Das ist skandalös bis hin zu strafbar. Immerhin wurde Gauland jetzt von einem Bundesrichter wegen seiner abfälligen Äußerungen über die türkischstämmige SPD-Politikerin Aydan Özoguz angezeigt. Es geht um Volksverhetzung. Ob es tatsächlich zu einer Verurteilung kommt, wird sich zeigen. Aber ein Bundesrichter ist juristischer Experte genug, um sich bei einer Anzeige nicht auf rechtliches Glatteis zu begeben. Es könnte daher in diesem Fall für Gauland eng werden.

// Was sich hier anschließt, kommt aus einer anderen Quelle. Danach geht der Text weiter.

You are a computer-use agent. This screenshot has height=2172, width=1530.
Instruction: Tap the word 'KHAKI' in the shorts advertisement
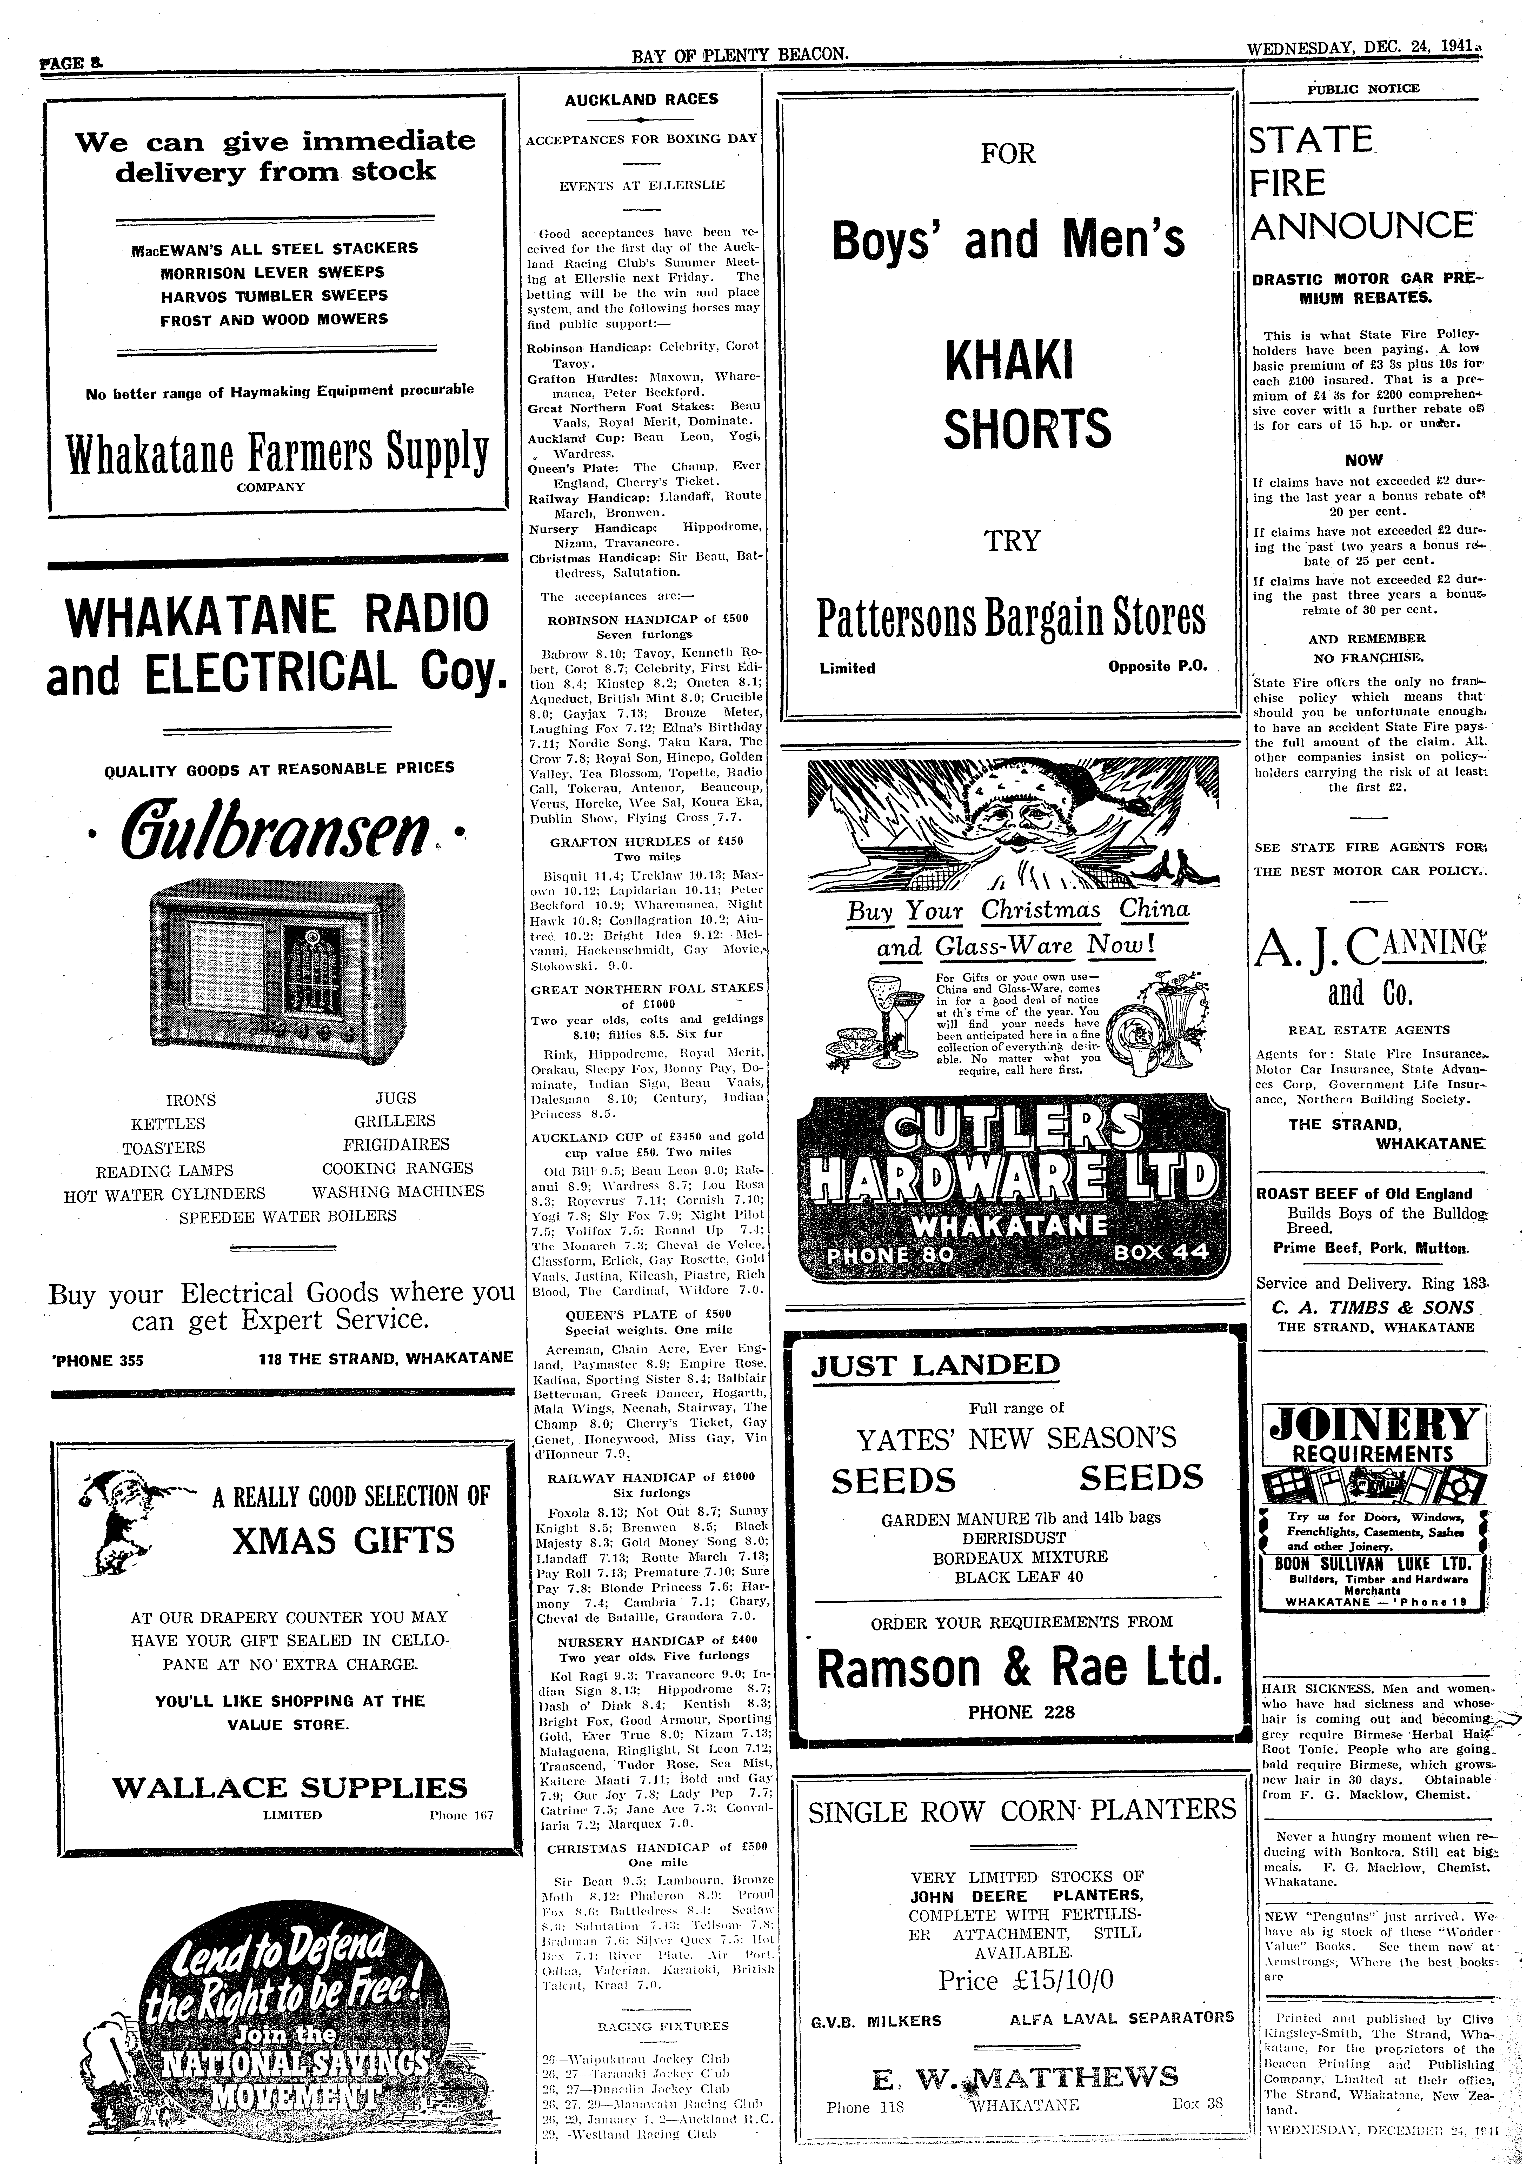click(x=1009, y=361)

Egal, ob die Attacke auf die deutsche Staatsbürgerin Özoguz nun strafbar war oder nicht: Fairness im Wahlkampf sieht anders aus. Das weiß natürlich auf Gauland. Als langgedienter Politprofi und früherer Chef der Hessischen Staatskanzlei kennt er die Wirkungen seiner Worte genau. Er meint daher, was er sagt Sonst hätte er seine Sätze ja bedauern können. Doch eine solche Entschuldigung gibt es nicht. Man kann daher nur hoffen, dass Gaulands kalkulierter Tabubruch nicht Schule macht und am Ende gar den weiteren Wahlkampf mitprägt. Dann doch lieber etwas mehr Langeweile.

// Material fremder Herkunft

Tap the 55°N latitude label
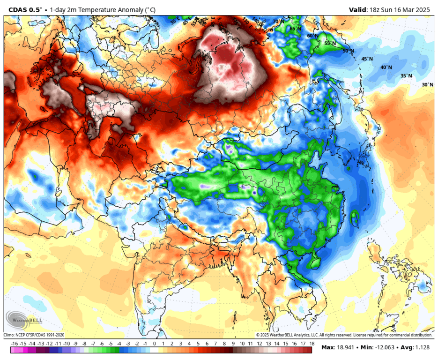click(x=330, y=44)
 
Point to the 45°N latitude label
click(x=367, y=59)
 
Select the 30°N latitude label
click(x=427, y=85)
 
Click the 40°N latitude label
click(x=386, y=68)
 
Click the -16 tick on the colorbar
click(x=14, y=344)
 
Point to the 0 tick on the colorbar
click(x=154, y=344)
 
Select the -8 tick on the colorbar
click(x=84, y=344)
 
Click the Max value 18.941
click(x=347, y=347)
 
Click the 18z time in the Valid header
click(x=377, y=9)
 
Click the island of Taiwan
click(x=354, y=218)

Grundsätzlich ist es viel wichtiger, dass Politiker und Parteien mehr sachbezogen als spannend wirken. Regieren ist schließlich keine Ratesendung, bei der Unterhaltung an oberster Stelle steht. Denn mit der Bundestagswahl werden wichtige Weichen für die politische Zukunft des Landes gestellt. Jeder ist davon unmittelbar betroffen, selbst wer nicht zur Stimmabgabe geht. Daher sollten die Bürger schon genau erfahren, was die jeweiligen Bewerber inhaltlich wollen. Dies setzt voraus, dass sie auch korrekt und umfassend informiert werden. Persönliche Verunglimpfungen stehen dem entgegen, da sie von den eigentlich wichtigen Fragen ablenken und obendrein das Klima vergiften.

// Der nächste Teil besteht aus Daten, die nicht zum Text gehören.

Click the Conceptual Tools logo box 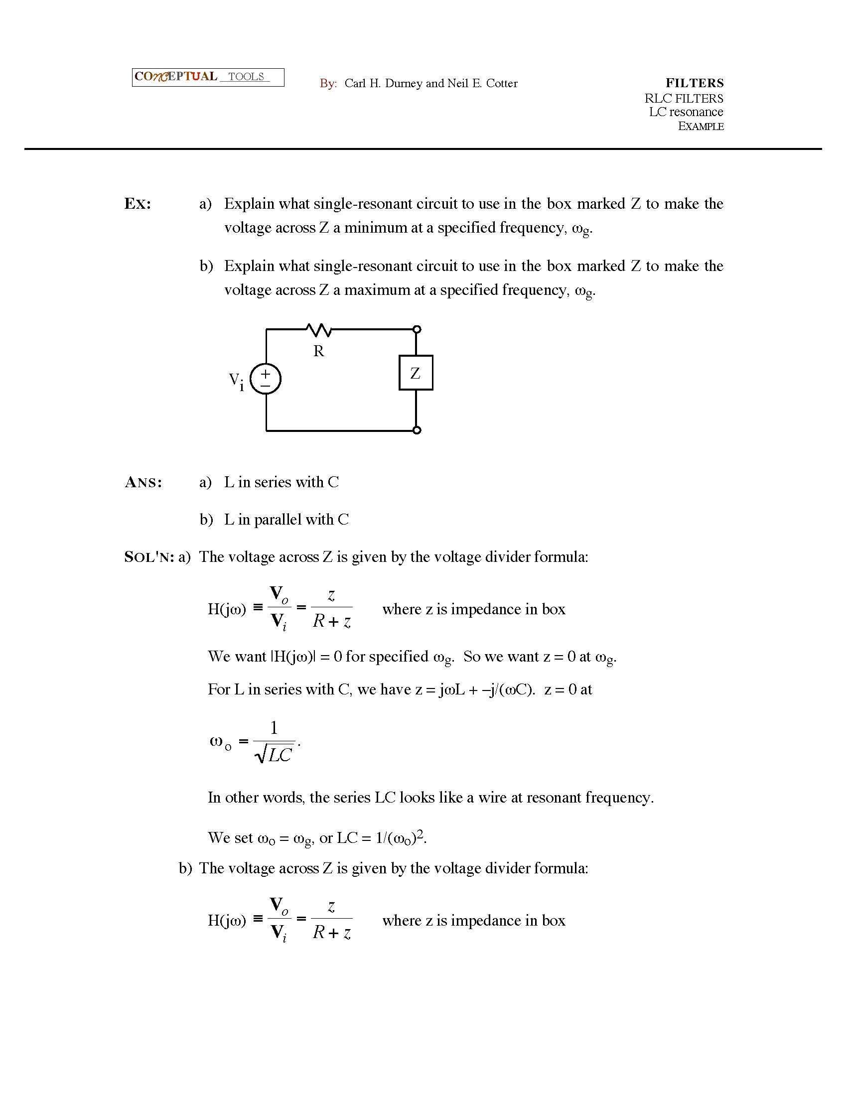pos(208,77)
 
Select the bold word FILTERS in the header pos(695,83)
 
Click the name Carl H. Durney pos(383,83)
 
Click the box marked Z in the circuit pos(416,373)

Formal erzwingen lässt sich ein fairer Wahlkampf zwar nicht. Dafür gibt es zu viele Tricks und Täuschungsmöglichkeiten. Allerdings könnten die Wähler bei ihrer Stimmabgabe einen sauberen Politikstil belohnen. Das dürfe die beste Methode sein, um Freiheit und Wohlstand nicht von Politrabauken gefährden zu lassen.